Kemper established The James S. Kemper Foundation in 1942 as a way to give back to the Chicago area and create awareness of the insurance industry as a viable career option. Kemper was involved in Republican politics, serving as an Illinois delegate to the Republican National Convention in 1936, 1940, 1944, 1948, and 1952, and as Treasurer of the Republican National Committee from 1944 until 1946.
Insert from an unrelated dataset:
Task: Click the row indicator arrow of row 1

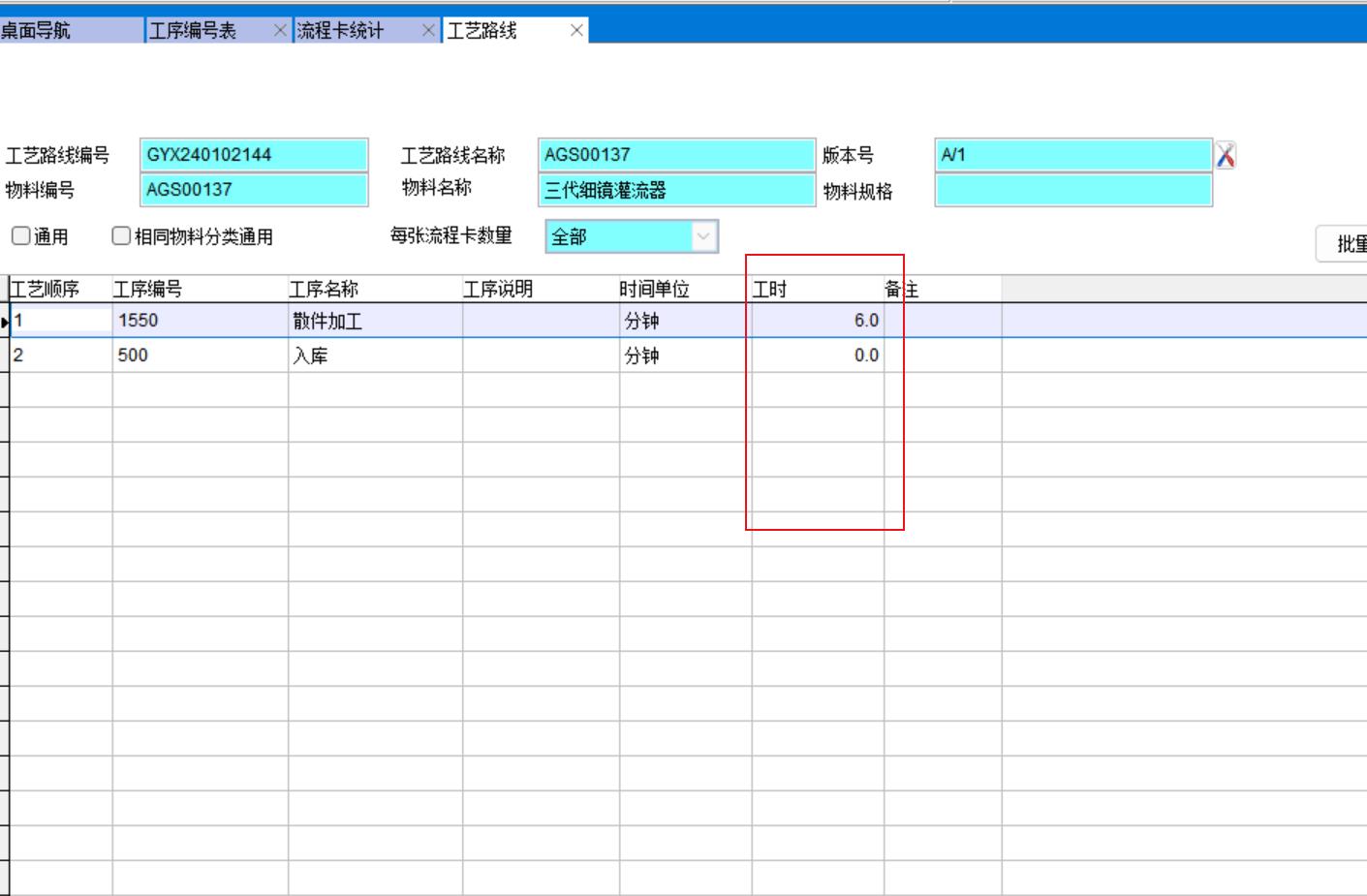Action: pos(5,322)
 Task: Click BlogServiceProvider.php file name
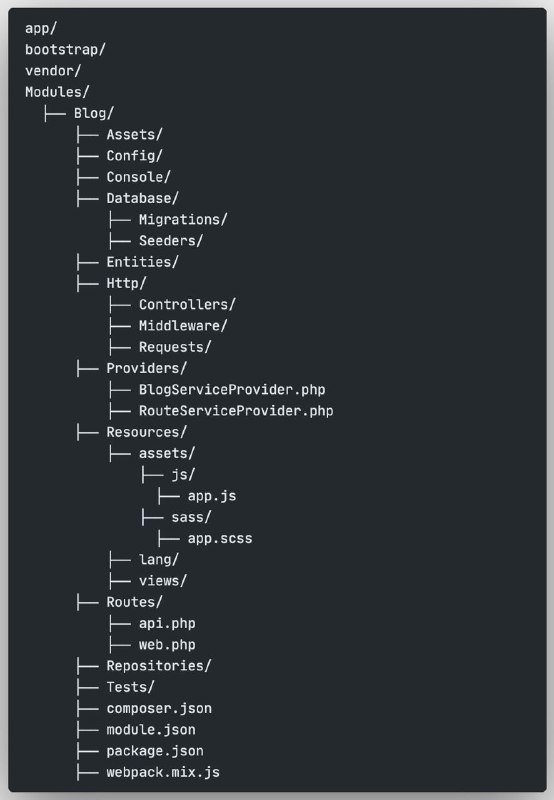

Kemper was appointed by President of the United States Dwight Eisenhower to the position of Ambassador to Brazil in 1953 and confirmed by voice vote by the Senate. During his tenure, Kemper presided over a variety of mining and shale oil agreements between the United States and Brazil. Kemper announced his resignation from the post in late 1954 and served until January 1955. For the rest of his life and work in the private sector, Kemper liked to be addressed as "Mr. Ambassador."

Kemper was a personal friend and confidante of U.S. Presidents William Howard Taft, Herbert Hoover and Eisenhower. He was also an active supporter of Thomas E. Dewey for the Presidency in 1944 and 1948. He was also on close terms with President Richard Nixon and Senator Barry Goldwater.

He died at his home in Chicago on September 17, 1981, and was interred at Rosehill Mausoleum in Rosehill Cemetery.

== Awards ==
Kemper received the grand cross of the Order of the Southern Cross, Order of Merit in Ecuador, International Chicagoan of the Year, and Businessman of the Americas. In 1970, Kemper was inducted into the Insurance Hall of Fame.